Top of Material provided

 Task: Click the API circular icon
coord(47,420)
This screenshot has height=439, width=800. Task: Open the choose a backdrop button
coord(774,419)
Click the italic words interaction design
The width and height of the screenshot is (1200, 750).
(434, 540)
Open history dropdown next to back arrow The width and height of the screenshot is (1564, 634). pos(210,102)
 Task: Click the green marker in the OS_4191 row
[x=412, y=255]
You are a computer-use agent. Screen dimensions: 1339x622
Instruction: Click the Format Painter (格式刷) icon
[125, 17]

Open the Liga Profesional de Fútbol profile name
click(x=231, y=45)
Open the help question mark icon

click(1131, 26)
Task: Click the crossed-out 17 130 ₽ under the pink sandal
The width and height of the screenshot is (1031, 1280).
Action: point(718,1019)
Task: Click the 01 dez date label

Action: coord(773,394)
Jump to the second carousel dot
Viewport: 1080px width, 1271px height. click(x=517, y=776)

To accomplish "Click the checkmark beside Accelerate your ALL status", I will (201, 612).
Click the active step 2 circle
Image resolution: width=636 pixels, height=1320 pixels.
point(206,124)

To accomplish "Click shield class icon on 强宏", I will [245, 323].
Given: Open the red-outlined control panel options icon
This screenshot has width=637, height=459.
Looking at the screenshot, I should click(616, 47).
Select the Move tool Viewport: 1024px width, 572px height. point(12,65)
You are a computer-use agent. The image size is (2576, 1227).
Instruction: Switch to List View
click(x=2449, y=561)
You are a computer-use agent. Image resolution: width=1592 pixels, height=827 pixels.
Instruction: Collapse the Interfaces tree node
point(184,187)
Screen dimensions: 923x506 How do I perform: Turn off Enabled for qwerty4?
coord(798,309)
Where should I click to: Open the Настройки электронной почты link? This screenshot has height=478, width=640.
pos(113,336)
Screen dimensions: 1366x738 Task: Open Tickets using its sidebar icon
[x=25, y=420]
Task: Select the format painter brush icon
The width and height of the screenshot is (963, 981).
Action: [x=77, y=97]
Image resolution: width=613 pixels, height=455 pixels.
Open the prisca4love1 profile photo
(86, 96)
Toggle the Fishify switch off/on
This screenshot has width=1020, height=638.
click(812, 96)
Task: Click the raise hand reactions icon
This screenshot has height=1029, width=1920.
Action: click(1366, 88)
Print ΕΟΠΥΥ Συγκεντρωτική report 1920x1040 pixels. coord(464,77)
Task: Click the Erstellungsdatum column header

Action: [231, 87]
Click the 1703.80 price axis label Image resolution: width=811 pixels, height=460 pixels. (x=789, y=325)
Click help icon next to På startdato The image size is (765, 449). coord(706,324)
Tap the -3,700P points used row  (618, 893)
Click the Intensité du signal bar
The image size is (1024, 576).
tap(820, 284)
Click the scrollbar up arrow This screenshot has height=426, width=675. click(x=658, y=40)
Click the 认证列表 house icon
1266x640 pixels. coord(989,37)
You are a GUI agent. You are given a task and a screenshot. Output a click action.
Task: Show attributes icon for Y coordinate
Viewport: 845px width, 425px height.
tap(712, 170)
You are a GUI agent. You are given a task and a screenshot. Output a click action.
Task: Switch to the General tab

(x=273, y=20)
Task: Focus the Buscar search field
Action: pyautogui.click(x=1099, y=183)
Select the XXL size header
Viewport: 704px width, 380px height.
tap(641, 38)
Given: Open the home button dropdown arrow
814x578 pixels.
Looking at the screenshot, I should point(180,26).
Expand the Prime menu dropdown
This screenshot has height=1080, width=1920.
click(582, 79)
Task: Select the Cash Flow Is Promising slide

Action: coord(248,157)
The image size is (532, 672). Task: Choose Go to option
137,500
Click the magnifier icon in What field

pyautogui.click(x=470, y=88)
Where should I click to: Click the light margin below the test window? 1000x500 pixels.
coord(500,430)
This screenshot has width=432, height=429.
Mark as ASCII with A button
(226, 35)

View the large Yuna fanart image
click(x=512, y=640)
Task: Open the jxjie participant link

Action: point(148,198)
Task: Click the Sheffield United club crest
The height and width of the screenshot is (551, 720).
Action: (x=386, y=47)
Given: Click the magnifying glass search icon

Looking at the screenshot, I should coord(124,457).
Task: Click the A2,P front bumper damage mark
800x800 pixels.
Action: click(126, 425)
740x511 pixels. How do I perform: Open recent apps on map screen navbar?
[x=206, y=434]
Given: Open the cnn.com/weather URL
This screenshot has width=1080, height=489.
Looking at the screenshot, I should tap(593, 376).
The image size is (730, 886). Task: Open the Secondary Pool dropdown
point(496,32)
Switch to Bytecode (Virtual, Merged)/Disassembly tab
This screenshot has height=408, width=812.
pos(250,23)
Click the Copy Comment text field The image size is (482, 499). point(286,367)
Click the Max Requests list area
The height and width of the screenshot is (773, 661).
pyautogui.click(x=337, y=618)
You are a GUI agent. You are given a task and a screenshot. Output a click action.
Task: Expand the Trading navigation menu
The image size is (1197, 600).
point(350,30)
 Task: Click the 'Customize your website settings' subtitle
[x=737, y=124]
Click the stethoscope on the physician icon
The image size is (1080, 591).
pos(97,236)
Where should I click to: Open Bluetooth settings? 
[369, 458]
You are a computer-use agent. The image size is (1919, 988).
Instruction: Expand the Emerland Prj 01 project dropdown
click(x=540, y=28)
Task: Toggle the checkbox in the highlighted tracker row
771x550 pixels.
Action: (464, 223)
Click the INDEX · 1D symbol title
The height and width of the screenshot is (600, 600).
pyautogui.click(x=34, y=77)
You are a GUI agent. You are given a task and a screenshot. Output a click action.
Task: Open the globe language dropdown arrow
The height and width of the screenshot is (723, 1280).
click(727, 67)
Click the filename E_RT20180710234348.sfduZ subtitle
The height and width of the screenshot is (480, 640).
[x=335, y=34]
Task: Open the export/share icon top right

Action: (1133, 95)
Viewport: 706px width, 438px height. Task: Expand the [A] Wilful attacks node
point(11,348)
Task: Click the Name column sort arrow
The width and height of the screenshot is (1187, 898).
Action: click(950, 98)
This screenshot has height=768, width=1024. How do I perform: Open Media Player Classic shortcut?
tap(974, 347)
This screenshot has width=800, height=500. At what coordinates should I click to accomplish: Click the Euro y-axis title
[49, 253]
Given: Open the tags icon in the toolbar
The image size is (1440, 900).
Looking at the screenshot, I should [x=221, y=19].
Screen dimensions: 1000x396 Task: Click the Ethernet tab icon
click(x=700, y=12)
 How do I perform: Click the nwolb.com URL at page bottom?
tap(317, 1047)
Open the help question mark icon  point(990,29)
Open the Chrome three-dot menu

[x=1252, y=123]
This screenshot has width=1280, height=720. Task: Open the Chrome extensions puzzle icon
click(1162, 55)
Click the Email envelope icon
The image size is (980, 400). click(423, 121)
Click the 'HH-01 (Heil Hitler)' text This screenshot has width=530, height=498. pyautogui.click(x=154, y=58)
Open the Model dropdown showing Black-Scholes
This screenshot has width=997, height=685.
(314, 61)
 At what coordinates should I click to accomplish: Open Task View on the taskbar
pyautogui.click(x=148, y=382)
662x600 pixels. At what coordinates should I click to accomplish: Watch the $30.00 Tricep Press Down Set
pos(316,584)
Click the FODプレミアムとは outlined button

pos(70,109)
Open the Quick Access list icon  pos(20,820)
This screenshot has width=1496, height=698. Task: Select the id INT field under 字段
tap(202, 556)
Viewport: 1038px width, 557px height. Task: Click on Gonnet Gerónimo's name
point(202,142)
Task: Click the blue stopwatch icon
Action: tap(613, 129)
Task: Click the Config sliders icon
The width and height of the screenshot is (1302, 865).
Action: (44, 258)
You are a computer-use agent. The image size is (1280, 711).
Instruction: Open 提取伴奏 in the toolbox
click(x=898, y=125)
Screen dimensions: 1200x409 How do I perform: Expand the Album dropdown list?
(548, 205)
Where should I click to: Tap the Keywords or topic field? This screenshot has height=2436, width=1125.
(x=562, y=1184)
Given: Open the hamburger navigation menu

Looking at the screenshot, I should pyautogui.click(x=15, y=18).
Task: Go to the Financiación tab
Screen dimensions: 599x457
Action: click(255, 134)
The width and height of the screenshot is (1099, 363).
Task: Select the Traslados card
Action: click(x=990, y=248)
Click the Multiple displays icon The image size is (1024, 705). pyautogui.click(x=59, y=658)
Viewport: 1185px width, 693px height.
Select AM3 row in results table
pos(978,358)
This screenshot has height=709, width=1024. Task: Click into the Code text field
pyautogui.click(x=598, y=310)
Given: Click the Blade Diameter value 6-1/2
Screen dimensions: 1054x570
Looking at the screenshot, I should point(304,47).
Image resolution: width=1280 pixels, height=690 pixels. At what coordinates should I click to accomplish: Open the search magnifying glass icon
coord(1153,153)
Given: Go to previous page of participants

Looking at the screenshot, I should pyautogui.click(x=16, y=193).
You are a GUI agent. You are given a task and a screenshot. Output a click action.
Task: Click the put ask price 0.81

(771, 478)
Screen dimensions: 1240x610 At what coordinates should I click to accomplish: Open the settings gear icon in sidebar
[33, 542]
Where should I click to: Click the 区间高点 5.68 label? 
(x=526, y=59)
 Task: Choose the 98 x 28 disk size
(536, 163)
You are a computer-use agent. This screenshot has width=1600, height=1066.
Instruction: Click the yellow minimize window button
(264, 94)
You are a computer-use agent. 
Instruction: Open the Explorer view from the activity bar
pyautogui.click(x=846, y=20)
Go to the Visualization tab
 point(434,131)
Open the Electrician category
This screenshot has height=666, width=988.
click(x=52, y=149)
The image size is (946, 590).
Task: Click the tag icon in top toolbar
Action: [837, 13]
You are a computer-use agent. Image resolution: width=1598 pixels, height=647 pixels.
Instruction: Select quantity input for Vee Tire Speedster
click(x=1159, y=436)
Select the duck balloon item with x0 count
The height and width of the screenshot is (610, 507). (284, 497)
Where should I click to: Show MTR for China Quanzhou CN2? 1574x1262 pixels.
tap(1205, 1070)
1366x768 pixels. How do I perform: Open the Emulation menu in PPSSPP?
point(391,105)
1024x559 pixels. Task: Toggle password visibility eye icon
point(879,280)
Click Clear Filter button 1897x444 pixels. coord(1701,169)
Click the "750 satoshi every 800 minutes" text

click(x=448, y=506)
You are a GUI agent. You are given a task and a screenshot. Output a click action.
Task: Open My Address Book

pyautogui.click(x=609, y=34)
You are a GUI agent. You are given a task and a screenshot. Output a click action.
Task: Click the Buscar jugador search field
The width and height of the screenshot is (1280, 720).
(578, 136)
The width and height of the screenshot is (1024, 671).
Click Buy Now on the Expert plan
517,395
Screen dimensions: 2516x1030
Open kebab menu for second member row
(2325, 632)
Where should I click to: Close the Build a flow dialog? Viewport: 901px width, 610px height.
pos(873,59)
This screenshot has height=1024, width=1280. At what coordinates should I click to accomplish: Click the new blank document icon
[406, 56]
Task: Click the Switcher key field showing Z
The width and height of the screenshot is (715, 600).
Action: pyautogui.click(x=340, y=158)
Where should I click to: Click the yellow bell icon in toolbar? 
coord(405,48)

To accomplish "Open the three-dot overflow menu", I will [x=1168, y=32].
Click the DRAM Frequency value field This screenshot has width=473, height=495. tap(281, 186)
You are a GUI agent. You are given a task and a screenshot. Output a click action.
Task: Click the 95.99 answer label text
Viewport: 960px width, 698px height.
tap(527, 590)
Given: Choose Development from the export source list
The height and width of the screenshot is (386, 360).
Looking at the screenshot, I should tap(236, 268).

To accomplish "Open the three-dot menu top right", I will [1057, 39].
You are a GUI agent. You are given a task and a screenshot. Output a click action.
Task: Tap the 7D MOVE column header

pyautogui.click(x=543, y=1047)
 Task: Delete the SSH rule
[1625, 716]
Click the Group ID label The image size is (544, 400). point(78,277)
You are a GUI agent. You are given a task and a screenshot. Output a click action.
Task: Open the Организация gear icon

Bottom of Material provided

Please copy, exactly and with nothing else, the lines above beginning at the line that has "You are a computer-use agent. The image size is (2576, 1227)." and ending with the line that has "Click the 1703.80".

Solution to the problem »
You are a computer-use agent. The image size is (2576, 1227).
Instruction: Switch to List View
click(x=2449, y=561)
You are a computer-use agent. Image resolution: width=1592 pixels, height=827 pixels.
Instruction: Collapse the Interfaces tree node
point(184,187)
Screen dimensions: 923x506 How do I perform: Turn off Enabled for qwerty4?
coord(798,309)
Where should I click to: Open the Настройки электронной почты link? This screenshot has height=478, width=640.
pos(113,336)
Screen dimensions: 1366x738 Task: Open Tickets using its sidebar icon
[x=25, y=420]
Task: Select the format painter brush icon
The width and height of the screenshot is (963, 981).
Action: [x=77, y=97]
Image resolution: width=613 pixels, height=455 pixels.
Open the prisca4love1 profile photo
(86, 96)
Toggle the Fishify switch off/on
This screenshot has width=1020, height=638.
click(812, 96)
Task: Click the raise hand reactions icon
This screenshot has height=1029, width=1920.
Action: click(1366, 88)
Print ΕΟΠΥΥ Συγκεντρωτική report 1920x1040 pixels. coord(464,77)
Task: Click the Erstellungsdatum column header

Action: [231, 87]
Click the 1703.80 price axis label Image resolution: width=811 pixels, height=460 pixels. (x=789, y=325)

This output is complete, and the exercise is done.